CHALLENGES
1. List the birds that the Special Laws 4.117 quotation in the passage on biblical bird laws places in the tame and gentle class.
2. From the dataset excerpt entries, copy every line from the first line of the entries through the line that contains "[x=305, y=351]". Include both of those lines.

EXCERPTED PASSAGE
========================================================================
דברים יד:יא כָּל צִפּוֹר טְהֹרָה תֹּאכֵלוּ. יד:יב וְזֶה אֲשֶׁר לֹא תֹאכְלוּ מֵהֶם הַנֶּשֶׁר וְהַפֶּרֶס וְהָעָזְנִיָּה. יד:יג וְהָרָאָה וְאֶת הָאַיָּה וְהַדַּיָּה לְמִינָהּ. יד:יד וְאֵת כָּל עֹרֵב לְמִינוֹ. יד:טו וְאֵת בַּת הַיַּעֲנָה וְאֶת הַתַּחְמָס וְאֶת הַשָּׁחַף וְאֶת הַנֵּץ לְמִינֵהוּ. יד:טז אֶת הַכּוֹס וְאֶת הַיַּנְשׁוּף וְהַתִּנְשָׁמֶת. יד:יז וְהַקָּאָת וְאֶת הָרָחָמָה וְאֶת הַשָּׁלָךְ. יד:יח וְהַחֲסִידָה וְהָאֲנָפָה לְמִינָהּ וְהַדּוּכִיפַת וְהָעֲטַלֵּף.
Deut 14:11 You may eat any pure bird. 14:12 The following you may not eat: the eagle, the vulture, and the black vulture; 14:13 the kite, the falcon, and the buzzard of any variety; 14:14 every variety of raven; 14:15 the ostrich, the nighthawk, the sea gull, and the hawk of any variety; 14:16 the little owl, the great owl, and the white owl; 14:17 the pelican, the bustard, and the cormorant; 14:18 the stork, any variety of heron, the hoopoe, and the bat.[3]

As ancient and modern interpreters have highlighted, the forbidden birds appear by and large to be predatory carnivores.[4] This explanation of the bird laws is found already in the 2nd century B.C.E. Letter of Aristeas:

Aristeas 145 For of the winged creatures of which we make use all are gentle and distinguished by cleanliness and they feed on grain and pulse, such as pigeons, doves, locusts, partridges, and also geese and all similar fowl.

146 But of the winged creatures which are forbidden you will find that they are wild and carnivorous and with their strength oppress the rest and procure their food with injustice at the expense of the tame fowl mentioned above. And not only these, but they also seize lambs and kids, and they do violence to men too, both the dead and the living.[5]

Aristeas goes on to explain the allegorical meaning of the law, that violence is an impure trait, and we should strive for gentleness.[6] Philo of Alexandria (ca. 25 B.C.E.–ca. 50 C.E.) gives the same explanation:

Special Laws 4.116 (=§22) …the inhabitants of the air. Of these he disqualified a vast number of kinds, in fact all that prey on other fowls or on men, creatures which are carnivorous and venomous and in general use their strength to attack others. 4.117 But doves, pigeons, turtledoves, and the tribes of cranes, geese and the like he reckons as belonging to the tame and gentle class and gives to any who wish full liberty to make use of them as food.[7]

The rabbis of the Mishnah (early 3rd cent. C.E.) made a similar observation:

משנה חולין ג:ו [קאופמן] סִימָנֵי בְהֵמָה וְחַיָּה נֶאֶמְרוּ מִן הַתּוֹרָה, וְסִימָנֵי הָעוֹף לֹא נֶאֶמְרוּ. אָמְרוּ חֲכָמִים: כָּל עוֹף הַדּוֹרֵס, טָמֵא...
========================================================================
(Dataset excerpt)
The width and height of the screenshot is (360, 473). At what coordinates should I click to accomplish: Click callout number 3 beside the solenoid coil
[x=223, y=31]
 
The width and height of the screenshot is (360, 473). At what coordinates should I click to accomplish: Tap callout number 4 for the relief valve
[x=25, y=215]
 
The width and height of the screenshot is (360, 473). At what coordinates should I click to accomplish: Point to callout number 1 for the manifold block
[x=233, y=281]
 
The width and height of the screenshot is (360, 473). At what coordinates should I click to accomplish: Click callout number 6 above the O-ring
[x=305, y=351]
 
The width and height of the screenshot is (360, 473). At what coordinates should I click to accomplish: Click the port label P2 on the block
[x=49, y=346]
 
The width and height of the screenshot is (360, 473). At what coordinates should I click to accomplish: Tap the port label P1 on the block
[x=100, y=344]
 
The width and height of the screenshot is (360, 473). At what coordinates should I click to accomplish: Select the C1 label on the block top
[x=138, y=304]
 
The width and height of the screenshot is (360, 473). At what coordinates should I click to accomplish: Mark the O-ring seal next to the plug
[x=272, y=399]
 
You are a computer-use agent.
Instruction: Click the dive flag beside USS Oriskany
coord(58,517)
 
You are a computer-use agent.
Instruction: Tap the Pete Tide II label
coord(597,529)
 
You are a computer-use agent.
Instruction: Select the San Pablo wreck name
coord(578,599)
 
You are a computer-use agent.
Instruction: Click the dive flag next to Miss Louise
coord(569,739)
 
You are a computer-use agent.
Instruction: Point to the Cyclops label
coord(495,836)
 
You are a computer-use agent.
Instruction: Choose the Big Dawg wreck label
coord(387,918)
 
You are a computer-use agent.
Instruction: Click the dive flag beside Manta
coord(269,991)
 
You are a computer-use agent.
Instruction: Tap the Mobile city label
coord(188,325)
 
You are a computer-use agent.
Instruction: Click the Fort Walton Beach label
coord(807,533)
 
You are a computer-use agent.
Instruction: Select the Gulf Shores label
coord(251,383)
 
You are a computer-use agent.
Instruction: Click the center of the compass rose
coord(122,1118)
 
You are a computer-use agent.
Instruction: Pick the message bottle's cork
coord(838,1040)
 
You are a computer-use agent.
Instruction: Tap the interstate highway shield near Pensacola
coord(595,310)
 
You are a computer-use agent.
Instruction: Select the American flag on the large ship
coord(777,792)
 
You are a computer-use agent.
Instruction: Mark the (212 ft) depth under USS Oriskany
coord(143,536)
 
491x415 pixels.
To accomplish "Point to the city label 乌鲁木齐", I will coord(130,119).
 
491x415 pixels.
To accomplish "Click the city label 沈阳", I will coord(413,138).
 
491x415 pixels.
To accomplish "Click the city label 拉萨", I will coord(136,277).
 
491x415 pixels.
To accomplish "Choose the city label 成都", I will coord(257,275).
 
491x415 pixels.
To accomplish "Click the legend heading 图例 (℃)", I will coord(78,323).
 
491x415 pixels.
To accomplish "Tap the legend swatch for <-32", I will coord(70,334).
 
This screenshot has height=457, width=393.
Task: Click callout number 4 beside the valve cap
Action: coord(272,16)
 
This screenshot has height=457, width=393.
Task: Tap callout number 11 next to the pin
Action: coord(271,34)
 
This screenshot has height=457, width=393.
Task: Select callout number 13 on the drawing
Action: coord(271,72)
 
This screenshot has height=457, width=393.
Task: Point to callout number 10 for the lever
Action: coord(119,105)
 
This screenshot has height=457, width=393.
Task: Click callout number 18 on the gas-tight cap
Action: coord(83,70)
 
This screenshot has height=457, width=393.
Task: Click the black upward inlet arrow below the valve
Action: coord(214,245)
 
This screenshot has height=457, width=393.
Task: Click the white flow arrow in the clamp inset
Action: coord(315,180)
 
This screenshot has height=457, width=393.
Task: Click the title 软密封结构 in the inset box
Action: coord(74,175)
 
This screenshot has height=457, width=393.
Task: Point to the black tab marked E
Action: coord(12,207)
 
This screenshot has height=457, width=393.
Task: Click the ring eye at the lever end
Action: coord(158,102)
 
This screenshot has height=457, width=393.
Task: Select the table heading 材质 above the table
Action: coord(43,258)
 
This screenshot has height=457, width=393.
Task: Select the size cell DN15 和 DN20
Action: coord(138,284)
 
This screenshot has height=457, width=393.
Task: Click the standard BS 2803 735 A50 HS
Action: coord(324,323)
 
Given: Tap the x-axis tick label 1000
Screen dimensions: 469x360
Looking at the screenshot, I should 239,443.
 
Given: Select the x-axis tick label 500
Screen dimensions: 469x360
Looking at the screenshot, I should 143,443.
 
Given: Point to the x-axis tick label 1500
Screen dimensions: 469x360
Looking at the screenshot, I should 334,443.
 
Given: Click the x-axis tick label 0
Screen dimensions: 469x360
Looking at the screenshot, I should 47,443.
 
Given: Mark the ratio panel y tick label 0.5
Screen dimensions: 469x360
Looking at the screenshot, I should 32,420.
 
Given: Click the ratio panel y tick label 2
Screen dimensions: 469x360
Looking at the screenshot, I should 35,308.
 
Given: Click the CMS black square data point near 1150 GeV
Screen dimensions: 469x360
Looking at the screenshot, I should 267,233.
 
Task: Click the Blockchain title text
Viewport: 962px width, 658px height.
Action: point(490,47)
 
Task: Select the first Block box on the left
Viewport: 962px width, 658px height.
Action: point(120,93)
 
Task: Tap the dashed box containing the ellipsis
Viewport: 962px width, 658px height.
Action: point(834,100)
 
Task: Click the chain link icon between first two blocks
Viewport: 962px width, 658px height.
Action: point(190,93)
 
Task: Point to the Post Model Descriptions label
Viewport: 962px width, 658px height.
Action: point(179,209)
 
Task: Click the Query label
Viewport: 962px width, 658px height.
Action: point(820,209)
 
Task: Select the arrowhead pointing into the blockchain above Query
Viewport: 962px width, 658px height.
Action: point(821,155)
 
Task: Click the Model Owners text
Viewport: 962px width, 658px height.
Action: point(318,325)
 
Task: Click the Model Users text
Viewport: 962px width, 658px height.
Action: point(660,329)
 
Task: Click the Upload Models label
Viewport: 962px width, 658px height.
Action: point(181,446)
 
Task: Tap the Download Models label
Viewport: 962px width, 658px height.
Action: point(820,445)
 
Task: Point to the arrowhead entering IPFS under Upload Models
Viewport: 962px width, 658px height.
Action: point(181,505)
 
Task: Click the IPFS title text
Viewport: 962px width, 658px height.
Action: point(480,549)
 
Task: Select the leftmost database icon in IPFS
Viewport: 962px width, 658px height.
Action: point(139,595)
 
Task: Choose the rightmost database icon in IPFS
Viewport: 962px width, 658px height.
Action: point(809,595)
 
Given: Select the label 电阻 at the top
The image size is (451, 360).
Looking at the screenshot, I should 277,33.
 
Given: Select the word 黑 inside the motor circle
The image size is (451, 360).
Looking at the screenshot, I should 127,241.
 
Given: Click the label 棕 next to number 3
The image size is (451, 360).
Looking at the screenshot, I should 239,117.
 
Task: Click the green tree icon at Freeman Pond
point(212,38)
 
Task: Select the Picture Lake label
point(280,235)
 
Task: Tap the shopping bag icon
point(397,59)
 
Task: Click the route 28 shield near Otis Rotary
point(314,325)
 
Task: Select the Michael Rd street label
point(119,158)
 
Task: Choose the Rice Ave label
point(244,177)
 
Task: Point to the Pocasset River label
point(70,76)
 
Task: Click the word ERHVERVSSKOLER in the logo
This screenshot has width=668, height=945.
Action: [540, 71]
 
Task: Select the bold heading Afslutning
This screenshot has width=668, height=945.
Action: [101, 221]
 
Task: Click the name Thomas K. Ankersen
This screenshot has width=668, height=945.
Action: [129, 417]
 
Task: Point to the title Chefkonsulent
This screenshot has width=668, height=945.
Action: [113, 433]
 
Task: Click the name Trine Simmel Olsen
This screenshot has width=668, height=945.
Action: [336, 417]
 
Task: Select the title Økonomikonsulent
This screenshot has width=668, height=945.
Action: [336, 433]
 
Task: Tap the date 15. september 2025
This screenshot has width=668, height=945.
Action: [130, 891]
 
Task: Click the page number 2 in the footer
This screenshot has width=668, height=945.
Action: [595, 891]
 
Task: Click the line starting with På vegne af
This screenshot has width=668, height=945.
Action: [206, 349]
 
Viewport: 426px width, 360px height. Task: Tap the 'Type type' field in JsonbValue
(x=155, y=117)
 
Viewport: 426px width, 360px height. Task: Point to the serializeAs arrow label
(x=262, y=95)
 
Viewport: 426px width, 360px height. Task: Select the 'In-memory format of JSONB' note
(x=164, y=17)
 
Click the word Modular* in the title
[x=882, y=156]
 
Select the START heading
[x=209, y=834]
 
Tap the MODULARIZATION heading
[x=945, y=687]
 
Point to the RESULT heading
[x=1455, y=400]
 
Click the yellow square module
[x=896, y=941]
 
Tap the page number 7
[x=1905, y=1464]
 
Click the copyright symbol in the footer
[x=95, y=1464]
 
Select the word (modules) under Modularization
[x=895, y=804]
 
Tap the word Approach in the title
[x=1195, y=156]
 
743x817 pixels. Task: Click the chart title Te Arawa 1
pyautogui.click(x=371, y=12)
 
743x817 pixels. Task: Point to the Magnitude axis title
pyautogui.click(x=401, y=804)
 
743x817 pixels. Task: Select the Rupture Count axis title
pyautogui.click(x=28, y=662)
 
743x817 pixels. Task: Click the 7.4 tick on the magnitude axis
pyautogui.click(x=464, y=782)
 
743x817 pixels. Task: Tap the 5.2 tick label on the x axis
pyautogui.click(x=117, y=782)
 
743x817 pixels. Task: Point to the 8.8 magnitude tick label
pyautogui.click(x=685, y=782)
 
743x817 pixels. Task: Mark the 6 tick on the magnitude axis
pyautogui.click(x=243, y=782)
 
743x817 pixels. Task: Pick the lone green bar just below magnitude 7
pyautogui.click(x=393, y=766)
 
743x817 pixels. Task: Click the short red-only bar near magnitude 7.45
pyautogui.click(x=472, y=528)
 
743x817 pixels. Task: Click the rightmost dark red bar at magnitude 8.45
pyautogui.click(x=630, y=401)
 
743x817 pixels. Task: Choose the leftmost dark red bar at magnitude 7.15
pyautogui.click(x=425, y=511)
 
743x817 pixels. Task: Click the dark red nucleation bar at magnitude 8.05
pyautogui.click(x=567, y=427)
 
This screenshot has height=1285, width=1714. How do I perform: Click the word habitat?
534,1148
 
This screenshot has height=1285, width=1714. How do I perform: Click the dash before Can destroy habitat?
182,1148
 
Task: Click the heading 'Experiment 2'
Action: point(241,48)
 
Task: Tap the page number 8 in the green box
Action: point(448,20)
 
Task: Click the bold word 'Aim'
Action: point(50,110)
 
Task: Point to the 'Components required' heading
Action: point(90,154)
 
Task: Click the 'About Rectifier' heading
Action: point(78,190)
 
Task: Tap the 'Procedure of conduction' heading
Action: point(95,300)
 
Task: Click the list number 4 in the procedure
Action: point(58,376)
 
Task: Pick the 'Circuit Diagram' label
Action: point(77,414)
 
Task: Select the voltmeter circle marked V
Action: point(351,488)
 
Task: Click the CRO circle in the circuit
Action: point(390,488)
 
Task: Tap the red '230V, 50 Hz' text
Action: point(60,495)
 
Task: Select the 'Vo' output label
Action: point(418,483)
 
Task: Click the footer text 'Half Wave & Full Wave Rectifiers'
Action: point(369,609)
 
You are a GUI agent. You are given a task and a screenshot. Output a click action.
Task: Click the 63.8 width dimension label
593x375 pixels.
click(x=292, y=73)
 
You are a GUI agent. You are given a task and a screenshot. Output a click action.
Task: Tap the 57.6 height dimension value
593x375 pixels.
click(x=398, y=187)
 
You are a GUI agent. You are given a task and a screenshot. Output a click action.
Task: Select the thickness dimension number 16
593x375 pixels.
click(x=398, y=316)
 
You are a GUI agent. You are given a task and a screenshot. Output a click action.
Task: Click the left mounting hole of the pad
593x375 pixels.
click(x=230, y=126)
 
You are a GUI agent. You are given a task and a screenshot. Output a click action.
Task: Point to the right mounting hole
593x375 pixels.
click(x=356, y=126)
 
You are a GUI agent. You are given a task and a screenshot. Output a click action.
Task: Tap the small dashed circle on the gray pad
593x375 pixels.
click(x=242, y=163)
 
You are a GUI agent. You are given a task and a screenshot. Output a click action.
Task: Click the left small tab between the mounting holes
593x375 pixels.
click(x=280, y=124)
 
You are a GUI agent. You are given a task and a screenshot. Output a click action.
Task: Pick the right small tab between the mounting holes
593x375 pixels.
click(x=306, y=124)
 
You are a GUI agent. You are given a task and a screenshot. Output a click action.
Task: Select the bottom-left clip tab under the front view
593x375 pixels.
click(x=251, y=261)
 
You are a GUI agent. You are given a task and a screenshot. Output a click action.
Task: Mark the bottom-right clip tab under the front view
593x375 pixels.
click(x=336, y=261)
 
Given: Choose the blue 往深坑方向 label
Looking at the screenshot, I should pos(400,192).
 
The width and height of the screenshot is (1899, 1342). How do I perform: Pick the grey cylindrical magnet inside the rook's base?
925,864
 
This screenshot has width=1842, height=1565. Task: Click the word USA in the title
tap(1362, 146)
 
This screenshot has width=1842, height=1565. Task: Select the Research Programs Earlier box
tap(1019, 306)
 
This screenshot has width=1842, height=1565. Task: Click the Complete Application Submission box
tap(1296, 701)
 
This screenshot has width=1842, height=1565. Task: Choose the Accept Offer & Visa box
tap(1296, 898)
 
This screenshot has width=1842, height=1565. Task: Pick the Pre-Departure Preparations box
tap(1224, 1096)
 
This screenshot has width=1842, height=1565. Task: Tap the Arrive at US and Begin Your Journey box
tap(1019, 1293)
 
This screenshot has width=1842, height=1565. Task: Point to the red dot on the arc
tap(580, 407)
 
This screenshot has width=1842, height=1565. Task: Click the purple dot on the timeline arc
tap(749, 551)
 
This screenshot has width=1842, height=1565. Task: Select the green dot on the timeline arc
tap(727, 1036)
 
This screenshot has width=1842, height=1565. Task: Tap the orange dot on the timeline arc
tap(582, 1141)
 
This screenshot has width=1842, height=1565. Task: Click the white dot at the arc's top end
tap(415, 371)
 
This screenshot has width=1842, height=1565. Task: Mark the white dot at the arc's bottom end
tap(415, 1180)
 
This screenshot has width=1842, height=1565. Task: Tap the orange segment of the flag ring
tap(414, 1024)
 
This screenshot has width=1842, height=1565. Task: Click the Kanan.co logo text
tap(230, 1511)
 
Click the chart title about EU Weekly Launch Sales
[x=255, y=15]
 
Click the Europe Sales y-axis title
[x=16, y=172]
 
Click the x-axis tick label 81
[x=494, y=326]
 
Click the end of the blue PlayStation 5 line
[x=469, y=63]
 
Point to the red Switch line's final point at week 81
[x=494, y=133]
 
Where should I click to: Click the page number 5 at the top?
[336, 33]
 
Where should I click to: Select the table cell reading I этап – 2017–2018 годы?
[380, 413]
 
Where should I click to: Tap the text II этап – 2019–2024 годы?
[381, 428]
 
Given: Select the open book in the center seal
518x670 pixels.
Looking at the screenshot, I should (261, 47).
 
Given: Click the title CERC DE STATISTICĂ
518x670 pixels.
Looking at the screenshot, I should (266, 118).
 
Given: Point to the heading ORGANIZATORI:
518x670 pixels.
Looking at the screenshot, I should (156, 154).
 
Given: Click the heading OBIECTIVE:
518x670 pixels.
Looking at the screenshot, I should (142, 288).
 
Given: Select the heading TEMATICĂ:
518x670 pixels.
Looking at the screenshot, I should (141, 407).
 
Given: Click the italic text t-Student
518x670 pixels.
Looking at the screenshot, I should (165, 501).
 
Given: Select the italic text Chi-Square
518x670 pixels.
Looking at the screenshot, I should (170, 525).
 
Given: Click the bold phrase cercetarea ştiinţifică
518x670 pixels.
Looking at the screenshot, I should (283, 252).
========================================================================
RESPONSES IN ORDER
1. doves, pigeons, turtledoves, cranes, geese

2.
The width and height of the screenshot is (360, 473). At what coordinates should I click to accomplish: Click callout number 3 beside the solenoid coil
[x=223, y=31]
 
The width and height of the screenshot is (360, 473). At what coordinates should I click to accomplish: Tap callout number 4 for the relief valve
[x=25, y=215]
 
The width and height of the screenshot is (360, 473). At what coordinates should I click to accomplish: Point to callout number 1 for the manifold block
[x=233, y=281]
 
The width and height of the screenshot is (360, 473). At what coordinates should I click to accomplish: Click callout number 6 above the O-ring
[x=305, y=351]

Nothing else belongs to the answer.